JOHANNESBURG (miningweekly.com) – Commodities trader Glencore International said on Tuesday it had acquired a further 36.56% interest in Optimum Coal, following unconditional approval by the South African competition authorities.
The consortium now holds directly and indirectly, together with its black economic-empowerment partner Cyril Ramaphosa, 67.77% of the issued share capital of Optimum Coal.
As the consortium is now in a position to exercise at least 35% of the voting rights attached to the ordinary shares of Optimum Coal, it is required, in terms of the South African Companies Act to make a mandatory offer to acquire the shares of all shareholders of Optimum Coal not already owned or controlled by the consortium.
The consortium will offer the remaining Optimum Coal shareholders R38 a share in cash.
“Optimum will add to our coal presence in South Africa and will be complimentary to our Shanduka Coal joint venture and our investment in Umcebo,” Glencore director of the coal/coke commodity department Tor Peterson said.
Optimum is South Africa’s sixth-largest coal producer and fourth-largest exporter of the commodity.
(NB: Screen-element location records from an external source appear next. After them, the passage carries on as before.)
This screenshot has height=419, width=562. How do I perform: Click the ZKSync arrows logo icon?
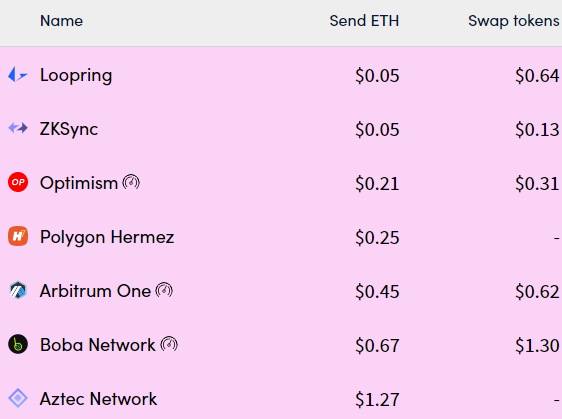(x=18, y=128)
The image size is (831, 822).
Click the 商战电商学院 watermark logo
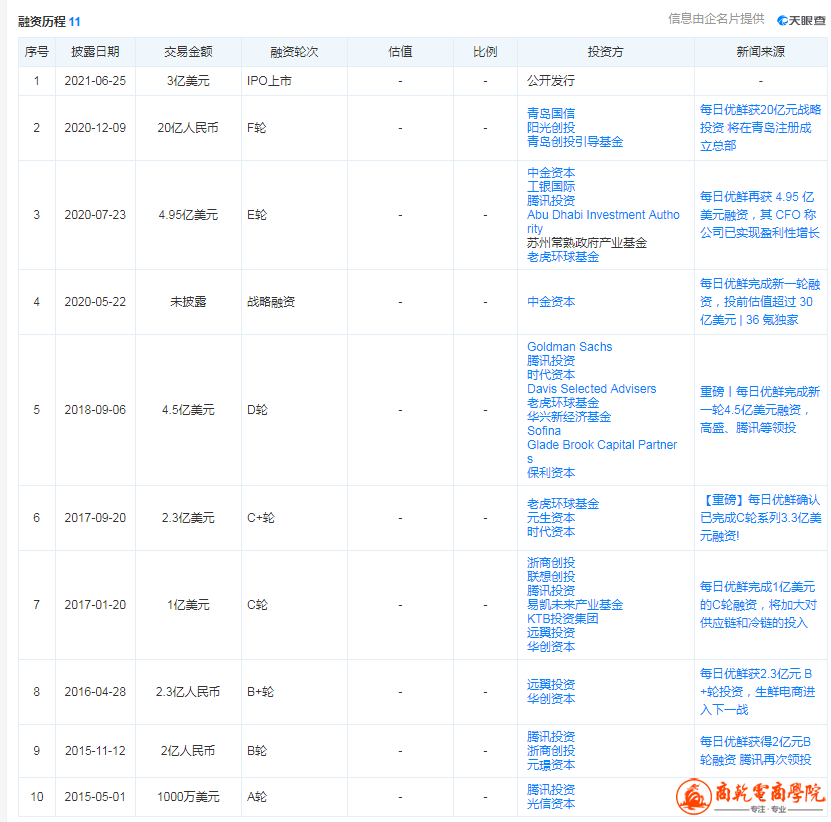click(x=752, y=796)
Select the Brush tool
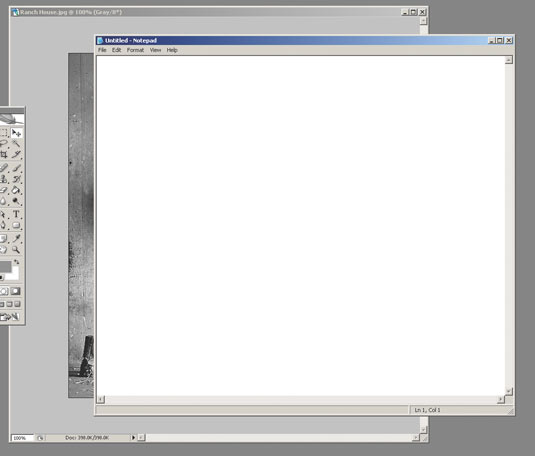The height and width of the screenshot is (456, 535). click(16, 168)
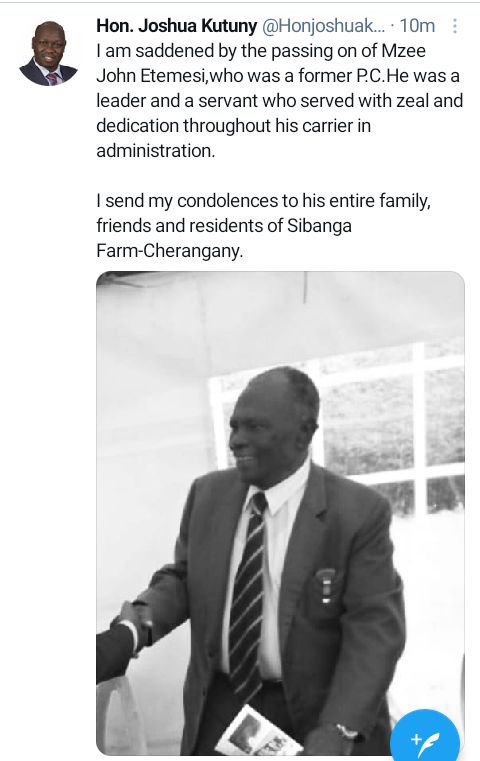
Task: Open the tweet's three-dot more options menu
Action: [x=454, y=26]
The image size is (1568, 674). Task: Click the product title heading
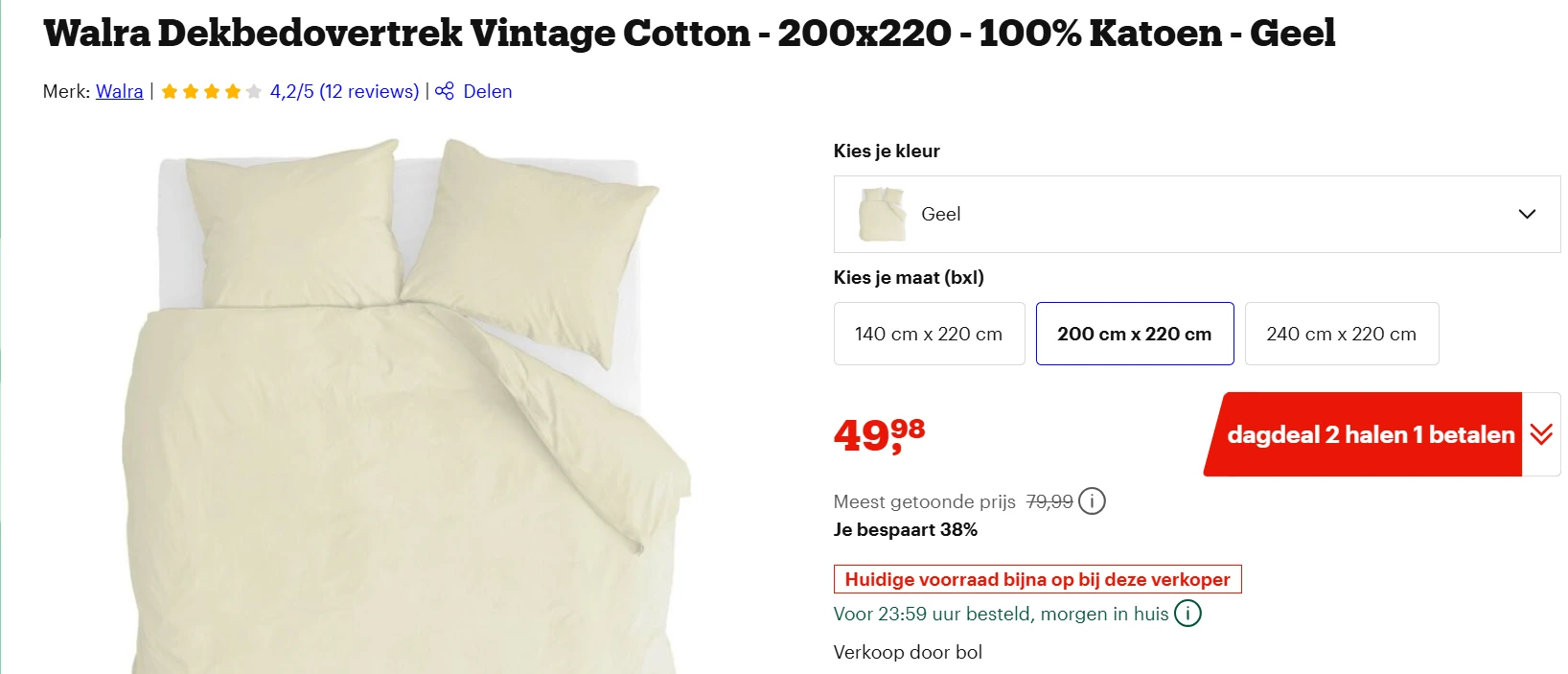click(688, 34)
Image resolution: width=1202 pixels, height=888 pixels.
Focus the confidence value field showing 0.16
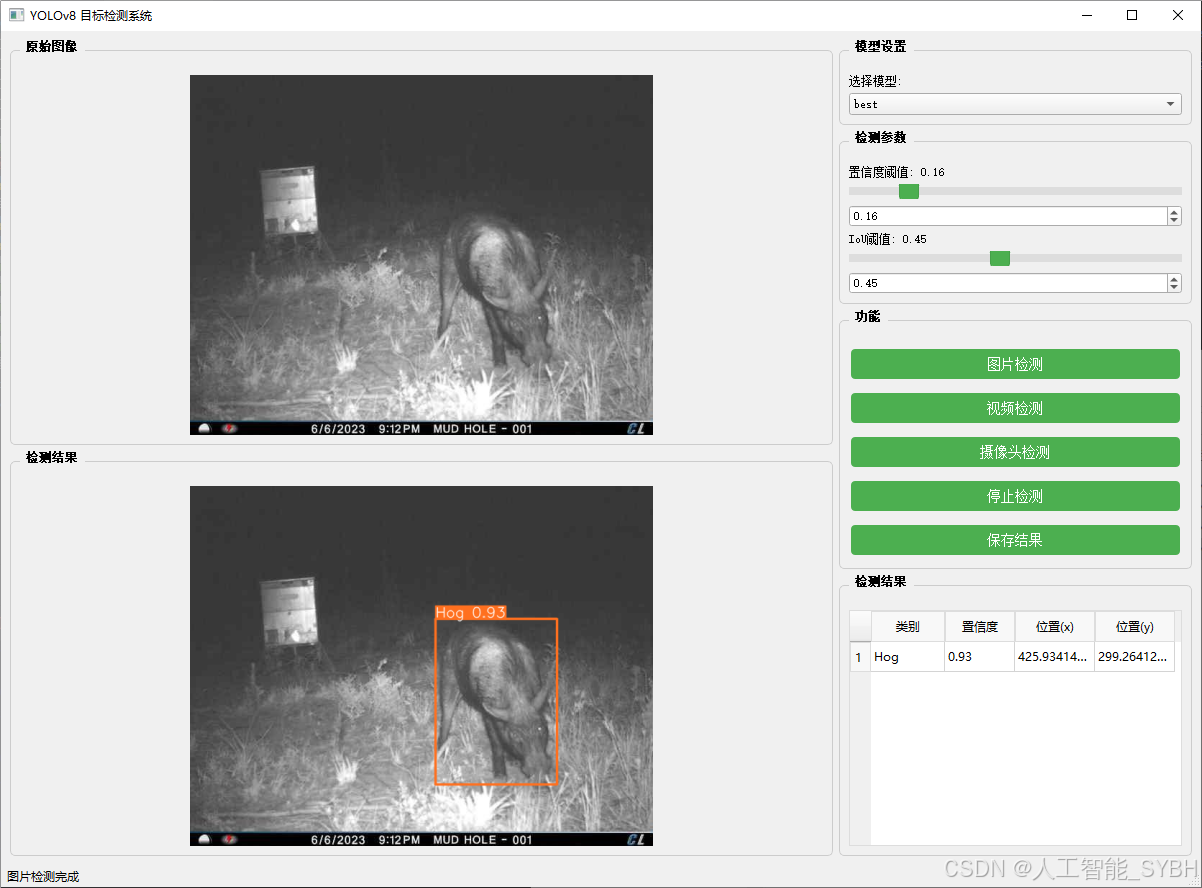tap(1006, 216)
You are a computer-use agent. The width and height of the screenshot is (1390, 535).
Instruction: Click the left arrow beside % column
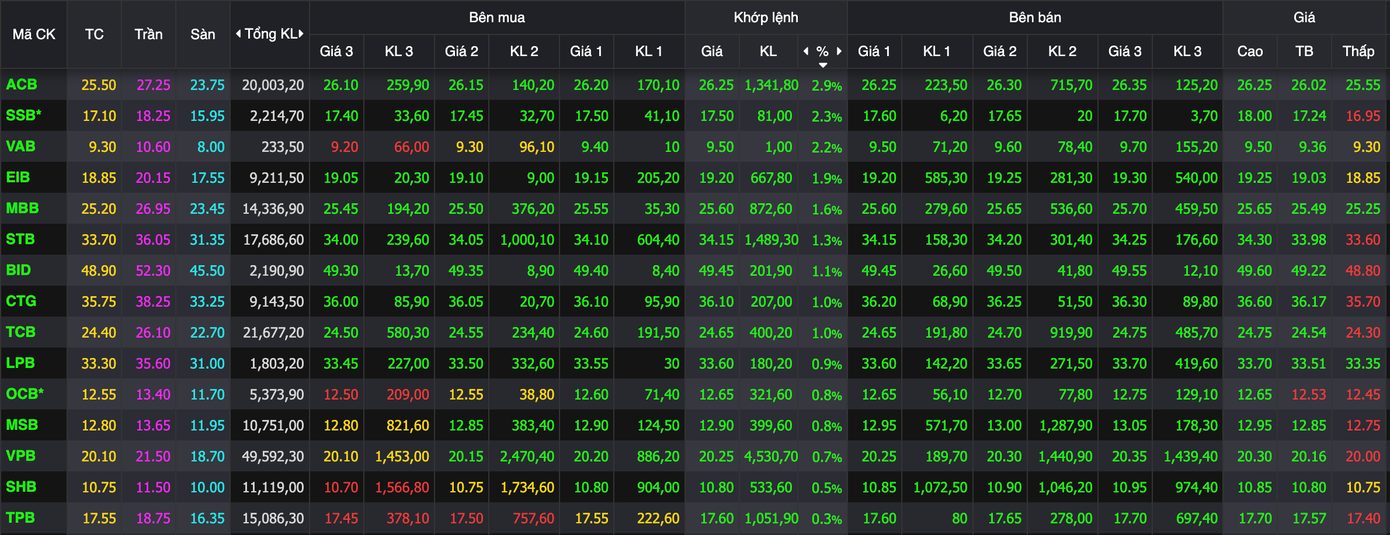click(806, 51)
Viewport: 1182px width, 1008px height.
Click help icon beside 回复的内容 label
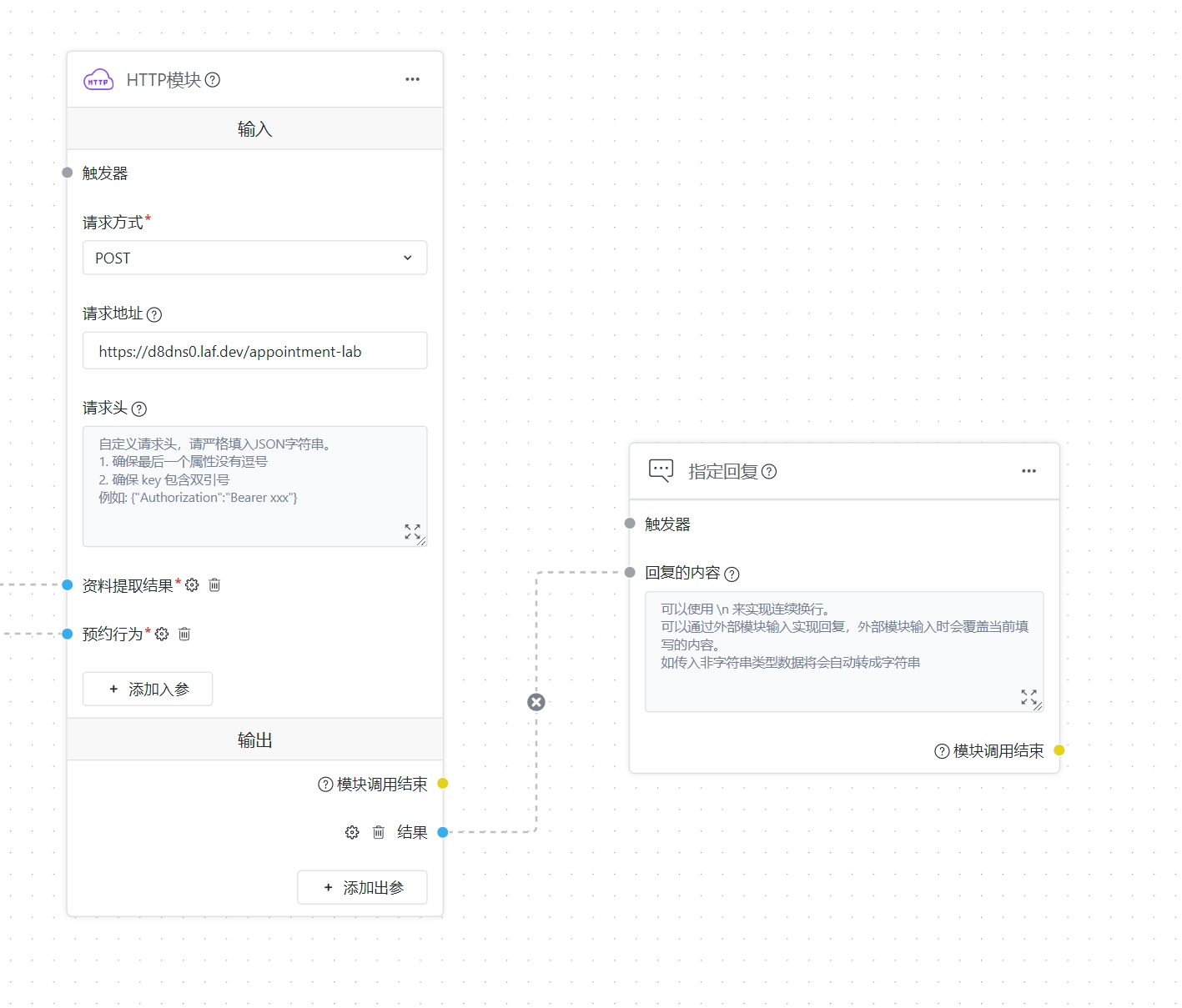[732, 574]
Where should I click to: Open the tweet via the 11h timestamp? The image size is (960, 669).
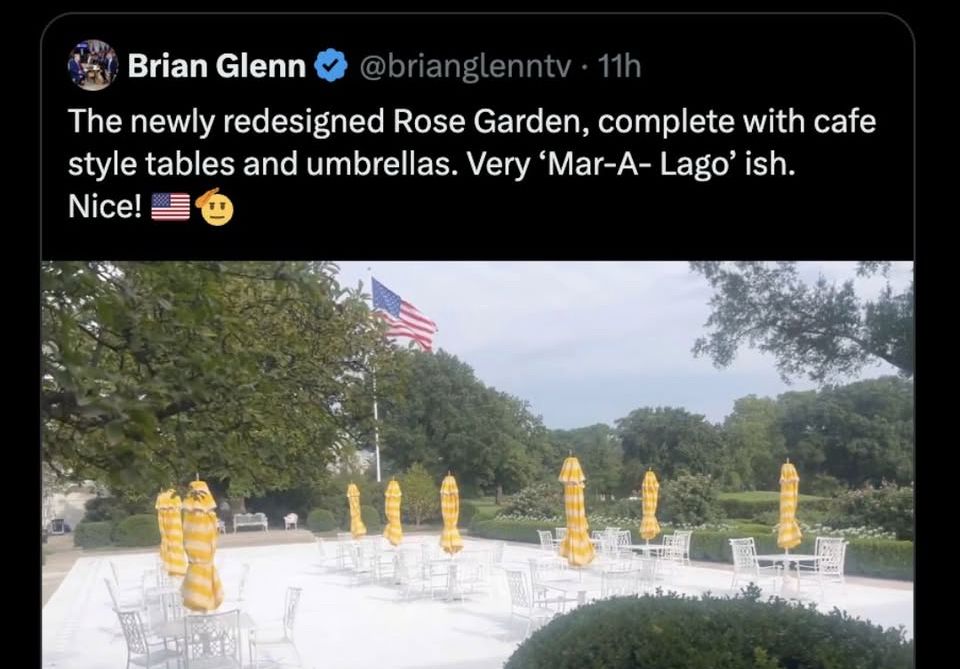(x=618, y=65)
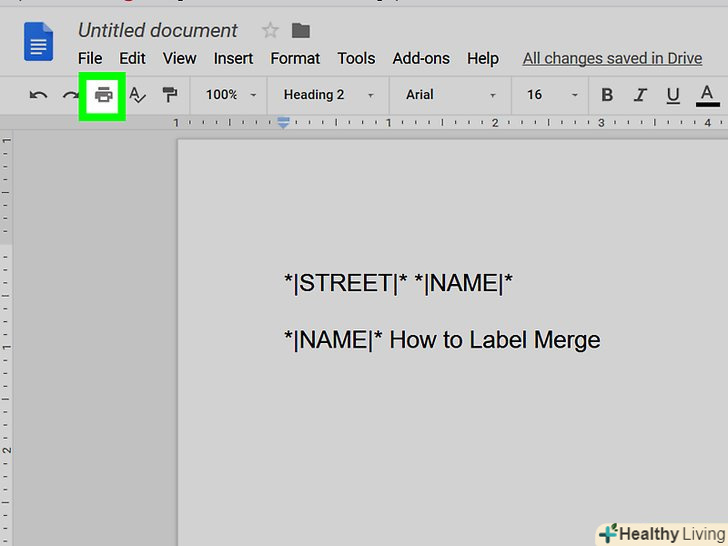Open the File menu
The image size is (728, 546).
tap(90, 59)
It owns two operating mining complexes, both located in the Mpumalanga province.
“South Africa is an important producer to supply the growing Chinese and Indian markets, so we are delighted to add to our business in the country, with Ramaphosa as our partner,” Peterson added.
Glencore is also currently undertaking a $36-billion takeover of miner Xstrata, as well as Canada's largest grain handler Viterra in a cash deal valued at C$6.1-billion.
Meanwhile, Optimum appointed Ramaphosa as nonexecutive director and chairperson of the board, succeeding Bobby Godsell, who resigned on Monday.